Конни казалось, что эта изгородь – точно заросли терновника, отгораживающие один мир от другого, как в «Спящей красавице». Она чувствовала себя совсем маленькой среди старшеклассниц в нарядных серых юбках и красных пуловерах с эмблемой школы, которые провели их сначала в квадратный двор, а затем в классы.

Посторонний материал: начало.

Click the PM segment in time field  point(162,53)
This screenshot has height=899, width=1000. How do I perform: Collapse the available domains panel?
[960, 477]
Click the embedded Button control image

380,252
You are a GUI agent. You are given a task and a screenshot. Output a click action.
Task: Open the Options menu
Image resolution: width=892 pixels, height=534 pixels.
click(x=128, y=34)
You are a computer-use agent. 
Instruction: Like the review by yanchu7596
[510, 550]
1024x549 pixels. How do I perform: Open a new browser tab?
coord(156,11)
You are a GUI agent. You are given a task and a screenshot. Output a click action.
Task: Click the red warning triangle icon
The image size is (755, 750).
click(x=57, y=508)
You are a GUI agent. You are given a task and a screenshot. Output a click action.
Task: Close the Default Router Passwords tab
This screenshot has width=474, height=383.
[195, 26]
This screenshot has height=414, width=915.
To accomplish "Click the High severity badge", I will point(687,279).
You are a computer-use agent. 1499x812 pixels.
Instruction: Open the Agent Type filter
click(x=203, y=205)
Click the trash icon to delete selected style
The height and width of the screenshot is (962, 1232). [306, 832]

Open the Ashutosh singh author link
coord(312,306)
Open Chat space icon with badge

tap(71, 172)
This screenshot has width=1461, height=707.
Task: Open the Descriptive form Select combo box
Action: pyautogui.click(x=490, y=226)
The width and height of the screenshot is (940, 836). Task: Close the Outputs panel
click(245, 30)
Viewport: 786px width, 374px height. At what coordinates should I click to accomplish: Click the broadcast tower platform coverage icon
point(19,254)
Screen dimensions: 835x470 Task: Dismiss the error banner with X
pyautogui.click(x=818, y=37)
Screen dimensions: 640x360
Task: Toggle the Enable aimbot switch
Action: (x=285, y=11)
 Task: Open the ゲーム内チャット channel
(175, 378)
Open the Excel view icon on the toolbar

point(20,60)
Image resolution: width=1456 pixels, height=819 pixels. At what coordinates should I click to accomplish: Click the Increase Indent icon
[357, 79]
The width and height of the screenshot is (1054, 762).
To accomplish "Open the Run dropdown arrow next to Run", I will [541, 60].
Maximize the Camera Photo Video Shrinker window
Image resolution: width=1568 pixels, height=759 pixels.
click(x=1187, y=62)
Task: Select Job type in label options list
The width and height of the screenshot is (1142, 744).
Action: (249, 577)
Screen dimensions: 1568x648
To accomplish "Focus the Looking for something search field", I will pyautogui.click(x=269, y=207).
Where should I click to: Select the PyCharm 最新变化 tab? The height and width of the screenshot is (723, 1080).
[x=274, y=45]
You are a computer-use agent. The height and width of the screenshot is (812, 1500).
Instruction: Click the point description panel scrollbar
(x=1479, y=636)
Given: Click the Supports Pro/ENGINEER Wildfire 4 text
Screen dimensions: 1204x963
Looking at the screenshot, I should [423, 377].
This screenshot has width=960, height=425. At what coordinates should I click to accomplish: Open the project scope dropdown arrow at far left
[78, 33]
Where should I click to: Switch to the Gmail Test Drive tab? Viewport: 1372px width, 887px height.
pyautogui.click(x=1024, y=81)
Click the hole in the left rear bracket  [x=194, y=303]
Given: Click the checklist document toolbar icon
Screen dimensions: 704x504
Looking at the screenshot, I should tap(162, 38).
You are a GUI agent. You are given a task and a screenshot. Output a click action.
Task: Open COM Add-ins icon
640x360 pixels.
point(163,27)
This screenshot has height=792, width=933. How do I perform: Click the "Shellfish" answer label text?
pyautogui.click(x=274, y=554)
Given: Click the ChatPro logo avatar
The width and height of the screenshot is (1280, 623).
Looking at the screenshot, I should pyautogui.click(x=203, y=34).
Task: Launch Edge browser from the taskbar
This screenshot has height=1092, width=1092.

По обеим сторонам изгороди все школьники десяти и одиннадцати лет должны были держать экзамен – те, кто справится, будут приняты в лучшие школы. Таких ответственных дней в ее жизни еще не было.
Тетушка Сью настояла, чтобы они надели школьные платья-безрукавки, блузки и галстучки, а волосы заплели в два «кренделя» над ушами.
– Важно произвести хорошее впечатление. И это поможет вам сосредоточиться, – говорила она.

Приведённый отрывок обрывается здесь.